**GOAL OF THE EXERCISE**
Where in the data below does the word "computer" appear? Copy each line that holds it.

[Pixel coordinate grounding data]
Segment Open
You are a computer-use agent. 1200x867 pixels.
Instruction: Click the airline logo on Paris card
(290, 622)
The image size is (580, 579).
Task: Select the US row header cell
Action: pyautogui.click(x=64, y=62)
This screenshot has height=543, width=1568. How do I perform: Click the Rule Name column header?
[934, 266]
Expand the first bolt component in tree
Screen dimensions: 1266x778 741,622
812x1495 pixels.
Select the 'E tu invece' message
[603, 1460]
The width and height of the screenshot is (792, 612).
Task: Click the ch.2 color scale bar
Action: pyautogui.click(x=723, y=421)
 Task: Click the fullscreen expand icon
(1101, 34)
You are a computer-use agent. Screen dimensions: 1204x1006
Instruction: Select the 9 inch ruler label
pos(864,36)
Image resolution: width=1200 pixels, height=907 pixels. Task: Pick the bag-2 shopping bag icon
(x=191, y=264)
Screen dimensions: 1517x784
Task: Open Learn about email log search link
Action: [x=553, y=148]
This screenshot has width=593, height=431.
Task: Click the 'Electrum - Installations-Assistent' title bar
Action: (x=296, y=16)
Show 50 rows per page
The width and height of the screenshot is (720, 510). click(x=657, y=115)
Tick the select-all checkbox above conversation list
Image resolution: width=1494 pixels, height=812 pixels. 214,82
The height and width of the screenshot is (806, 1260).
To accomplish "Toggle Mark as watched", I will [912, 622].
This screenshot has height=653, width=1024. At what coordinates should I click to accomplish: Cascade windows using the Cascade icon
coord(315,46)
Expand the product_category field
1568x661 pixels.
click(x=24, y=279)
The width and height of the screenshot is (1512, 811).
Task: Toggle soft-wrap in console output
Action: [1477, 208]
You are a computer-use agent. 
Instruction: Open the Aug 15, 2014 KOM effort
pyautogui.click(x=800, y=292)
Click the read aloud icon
Segment Closed
**SOLUTION FOR THIS TASK**
You are a computer-use agent. 1200x867 pixels.
You are a computer-use agent. Screen dimensions: 1204x1006
You are a computer-use agent. 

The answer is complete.